A groundbreaking investigation from NYU Langone Health is challenging long-held assumptions about psoriatic arthritis (PsA), revealing significant racial and ethnic disparities in disease recognition, diagnosis, and research representation.
Challenging Historical Misconceptions
Dr. Rebecca Haberman, rheumatologist and associate director of the Psoriatic Arthritis Center at NYU Langone Health, emphasizes how the traditional view of PsA as a "White disease" has created substantial barriers to proper diagnosis and treatment in non-White populations. "Psoriasis doesn't look the same on all skin tones," explains Dr. Haberman. "A lot of times psoriasis in itself can be undiagnosed or even misdiagnosed. Then, once they don't have psoriasis, the first thing that comes to mind for rheumatologists is not necessarily PsA."

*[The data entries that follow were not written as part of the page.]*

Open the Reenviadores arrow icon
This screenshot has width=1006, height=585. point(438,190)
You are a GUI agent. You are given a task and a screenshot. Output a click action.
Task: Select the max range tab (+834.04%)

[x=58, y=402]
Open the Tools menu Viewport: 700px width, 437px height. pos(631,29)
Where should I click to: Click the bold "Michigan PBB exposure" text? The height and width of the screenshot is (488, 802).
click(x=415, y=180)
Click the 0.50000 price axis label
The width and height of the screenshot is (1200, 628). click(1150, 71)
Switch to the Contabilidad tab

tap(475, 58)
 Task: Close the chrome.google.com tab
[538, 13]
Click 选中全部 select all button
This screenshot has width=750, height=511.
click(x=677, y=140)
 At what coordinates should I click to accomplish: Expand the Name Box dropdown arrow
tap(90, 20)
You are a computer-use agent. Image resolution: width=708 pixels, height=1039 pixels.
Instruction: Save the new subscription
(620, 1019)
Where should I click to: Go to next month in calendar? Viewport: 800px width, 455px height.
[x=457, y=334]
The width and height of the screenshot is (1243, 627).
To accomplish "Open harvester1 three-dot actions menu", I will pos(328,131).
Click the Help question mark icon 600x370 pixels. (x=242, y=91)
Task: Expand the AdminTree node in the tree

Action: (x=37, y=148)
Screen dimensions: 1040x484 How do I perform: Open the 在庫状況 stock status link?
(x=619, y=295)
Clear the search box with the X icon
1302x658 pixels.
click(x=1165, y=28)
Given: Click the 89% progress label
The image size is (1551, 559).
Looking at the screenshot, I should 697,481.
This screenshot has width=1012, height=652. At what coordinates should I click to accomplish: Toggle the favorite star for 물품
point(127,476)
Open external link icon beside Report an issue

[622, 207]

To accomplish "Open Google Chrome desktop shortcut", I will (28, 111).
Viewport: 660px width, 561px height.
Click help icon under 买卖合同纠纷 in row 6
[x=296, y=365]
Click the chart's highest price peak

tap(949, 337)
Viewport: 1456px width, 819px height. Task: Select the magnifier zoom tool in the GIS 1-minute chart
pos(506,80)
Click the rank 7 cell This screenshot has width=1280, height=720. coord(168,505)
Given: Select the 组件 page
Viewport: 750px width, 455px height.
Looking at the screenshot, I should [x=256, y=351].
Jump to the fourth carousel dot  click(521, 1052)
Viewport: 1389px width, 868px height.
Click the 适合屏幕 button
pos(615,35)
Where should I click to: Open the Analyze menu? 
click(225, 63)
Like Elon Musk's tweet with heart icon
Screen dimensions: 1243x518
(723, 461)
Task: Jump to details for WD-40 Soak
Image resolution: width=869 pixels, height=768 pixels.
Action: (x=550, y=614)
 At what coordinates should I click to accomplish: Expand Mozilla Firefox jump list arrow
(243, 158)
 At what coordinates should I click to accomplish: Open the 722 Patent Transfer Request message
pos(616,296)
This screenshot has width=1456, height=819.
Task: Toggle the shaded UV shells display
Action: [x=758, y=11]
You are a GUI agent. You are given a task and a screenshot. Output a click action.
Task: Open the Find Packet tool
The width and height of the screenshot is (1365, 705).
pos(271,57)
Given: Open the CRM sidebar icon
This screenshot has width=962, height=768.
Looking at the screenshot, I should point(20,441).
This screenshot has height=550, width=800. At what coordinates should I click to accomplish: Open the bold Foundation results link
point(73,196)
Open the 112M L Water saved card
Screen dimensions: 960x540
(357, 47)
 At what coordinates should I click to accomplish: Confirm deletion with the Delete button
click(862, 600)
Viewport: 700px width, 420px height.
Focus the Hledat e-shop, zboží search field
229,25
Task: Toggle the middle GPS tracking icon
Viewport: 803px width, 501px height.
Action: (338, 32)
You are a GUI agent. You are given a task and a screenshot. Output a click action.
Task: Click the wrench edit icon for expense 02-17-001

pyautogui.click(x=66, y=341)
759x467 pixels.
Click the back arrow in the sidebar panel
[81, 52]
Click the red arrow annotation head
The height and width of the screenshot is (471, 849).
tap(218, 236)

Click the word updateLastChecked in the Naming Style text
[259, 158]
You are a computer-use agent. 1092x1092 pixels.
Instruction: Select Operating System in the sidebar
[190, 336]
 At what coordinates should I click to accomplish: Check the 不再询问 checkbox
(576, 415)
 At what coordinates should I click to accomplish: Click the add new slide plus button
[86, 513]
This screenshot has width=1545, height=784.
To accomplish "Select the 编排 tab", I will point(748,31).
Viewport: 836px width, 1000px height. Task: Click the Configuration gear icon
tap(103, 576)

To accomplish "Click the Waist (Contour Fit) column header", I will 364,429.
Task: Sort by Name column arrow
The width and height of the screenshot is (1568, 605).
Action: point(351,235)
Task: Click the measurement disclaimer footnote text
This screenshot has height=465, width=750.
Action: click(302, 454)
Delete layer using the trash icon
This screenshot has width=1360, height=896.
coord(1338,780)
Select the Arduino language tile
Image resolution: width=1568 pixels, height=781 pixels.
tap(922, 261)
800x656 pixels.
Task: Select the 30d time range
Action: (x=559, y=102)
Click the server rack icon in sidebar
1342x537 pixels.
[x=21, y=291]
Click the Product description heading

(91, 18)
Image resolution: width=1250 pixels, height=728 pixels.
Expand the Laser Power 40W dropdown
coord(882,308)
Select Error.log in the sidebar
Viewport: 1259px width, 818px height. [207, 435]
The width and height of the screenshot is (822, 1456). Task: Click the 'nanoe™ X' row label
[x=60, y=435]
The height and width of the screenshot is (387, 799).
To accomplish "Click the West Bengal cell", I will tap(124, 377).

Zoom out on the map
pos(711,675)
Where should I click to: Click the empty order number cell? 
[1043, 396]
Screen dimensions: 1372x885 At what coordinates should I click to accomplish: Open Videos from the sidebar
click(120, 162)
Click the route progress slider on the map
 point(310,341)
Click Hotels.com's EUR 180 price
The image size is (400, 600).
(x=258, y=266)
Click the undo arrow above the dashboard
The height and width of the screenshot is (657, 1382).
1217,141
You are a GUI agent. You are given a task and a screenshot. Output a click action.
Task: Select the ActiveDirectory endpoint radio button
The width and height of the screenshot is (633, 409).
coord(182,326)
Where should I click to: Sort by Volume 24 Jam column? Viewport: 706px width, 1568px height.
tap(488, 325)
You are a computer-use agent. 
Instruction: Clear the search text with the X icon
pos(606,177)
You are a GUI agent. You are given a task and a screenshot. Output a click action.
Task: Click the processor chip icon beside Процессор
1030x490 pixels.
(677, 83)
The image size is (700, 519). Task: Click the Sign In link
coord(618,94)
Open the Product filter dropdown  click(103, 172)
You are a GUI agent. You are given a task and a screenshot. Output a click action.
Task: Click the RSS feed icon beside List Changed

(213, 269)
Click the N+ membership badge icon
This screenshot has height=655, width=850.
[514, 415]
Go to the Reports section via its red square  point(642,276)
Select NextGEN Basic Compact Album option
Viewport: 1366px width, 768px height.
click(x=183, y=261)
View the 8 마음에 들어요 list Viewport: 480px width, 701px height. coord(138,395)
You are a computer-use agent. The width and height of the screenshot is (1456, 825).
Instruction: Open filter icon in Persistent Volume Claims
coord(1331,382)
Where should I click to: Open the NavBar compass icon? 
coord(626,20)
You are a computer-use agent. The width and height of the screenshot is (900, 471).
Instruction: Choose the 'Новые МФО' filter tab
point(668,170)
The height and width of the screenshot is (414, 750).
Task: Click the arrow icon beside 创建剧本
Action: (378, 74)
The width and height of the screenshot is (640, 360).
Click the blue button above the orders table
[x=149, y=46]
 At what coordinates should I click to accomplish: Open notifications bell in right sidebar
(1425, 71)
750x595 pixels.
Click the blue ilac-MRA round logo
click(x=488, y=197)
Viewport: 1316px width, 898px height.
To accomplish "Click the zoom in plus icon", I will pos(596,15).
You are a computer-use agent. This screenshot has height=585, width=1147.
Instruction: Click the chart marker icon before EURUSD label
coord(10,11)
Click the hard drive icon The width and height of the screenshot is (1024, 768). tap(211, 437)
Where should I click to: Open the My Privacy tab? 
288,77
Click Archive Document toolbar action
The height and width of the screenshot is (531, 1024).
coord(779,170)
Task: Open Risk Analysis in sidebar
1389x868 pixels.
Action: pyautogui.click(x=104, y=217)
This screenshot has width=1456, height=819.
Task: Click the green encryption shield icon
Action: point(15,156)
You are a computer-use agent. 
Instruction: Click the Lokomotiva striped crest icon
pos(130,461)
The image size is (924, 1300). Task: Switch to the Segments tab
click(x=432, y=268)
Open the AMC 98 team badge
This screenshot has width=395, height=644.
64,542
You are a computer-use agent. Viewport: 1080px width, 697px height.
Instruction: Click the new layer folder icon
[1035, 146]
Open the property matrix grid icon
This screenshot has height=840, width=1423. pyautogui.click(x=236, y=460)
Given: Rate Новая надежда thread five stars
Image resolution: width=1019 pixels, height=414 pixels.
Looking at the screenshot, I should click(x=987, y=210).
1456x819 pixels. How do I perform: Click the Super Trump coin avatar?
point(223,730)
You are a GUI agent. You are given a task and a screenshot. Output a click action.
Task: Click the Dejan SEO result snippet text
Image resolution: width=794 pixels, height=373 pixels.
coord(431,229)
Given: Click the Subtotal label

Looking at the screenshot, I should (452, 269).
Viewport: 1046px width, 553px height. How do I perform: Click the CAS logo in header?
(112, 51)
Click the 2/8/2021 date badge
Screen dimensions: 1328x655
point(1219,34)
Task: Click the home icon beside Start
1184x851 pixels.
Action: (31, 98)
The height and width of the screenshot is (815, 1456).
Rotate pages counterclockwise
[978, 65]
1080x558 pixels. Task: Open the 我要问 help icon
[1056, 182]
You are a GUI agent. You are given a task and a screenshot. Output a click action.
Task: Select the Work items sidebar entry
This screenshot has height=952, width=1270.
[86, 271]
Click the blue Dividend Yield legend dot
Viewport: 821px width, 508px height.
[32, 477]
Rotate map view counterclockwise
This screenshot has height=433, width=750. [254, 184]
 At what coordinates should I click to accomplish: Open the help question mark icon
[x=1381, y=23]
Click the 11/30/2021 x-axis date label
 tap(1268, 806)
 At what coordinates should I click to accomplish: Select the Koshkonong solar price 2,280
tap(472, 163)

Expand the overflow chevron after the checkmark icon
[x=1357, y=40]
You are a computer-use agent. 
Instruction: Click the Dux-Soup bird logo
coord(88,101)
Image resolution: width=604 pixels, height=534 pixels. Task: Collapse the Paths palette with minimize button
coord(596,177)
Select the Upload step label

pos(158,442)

Real-World Disease Prevalence
Recent data from the National Health and Nutrition Examination Survey (NHANES) contradicts the historical perception of PsA as predominantly affecting White individuals. The study, led by Dr. April Armstrong, revealed psoriasis prevalence rates of:
- 3.6% in White individuals
- 2.5% in Asian individuals
- 1.9% in Hispanic individuals
- 1.5% in Black individuals
Clinical Trial Representation Gap
A significant disconnect exists between real-world patient demographics and clinical trial populations. Current research studies typically feature over 90-95% White participants, creating a substantial representation gap that may impact understanding of disease manifestation and treatment efficacy across different ethnic groups.
Urban Center Insights
The diverse patient population at NYU Langone's network, including both private practices and public hospitals in New York City, has provided unique insights into the true face of PsA. Dr. Haberman notes that their patient population differs markedly from those typically represented in published literature, offering valuable opportunities for more inclusive research.
Moving Forward
The findings underscore the urgent need for more diverse and representative clinical trials in PsA research. Healthcare providers must also increase awareness of how PsA presents differently across various skin tones to ensure accurate diagnosis and appropriate treatment for all patient populations.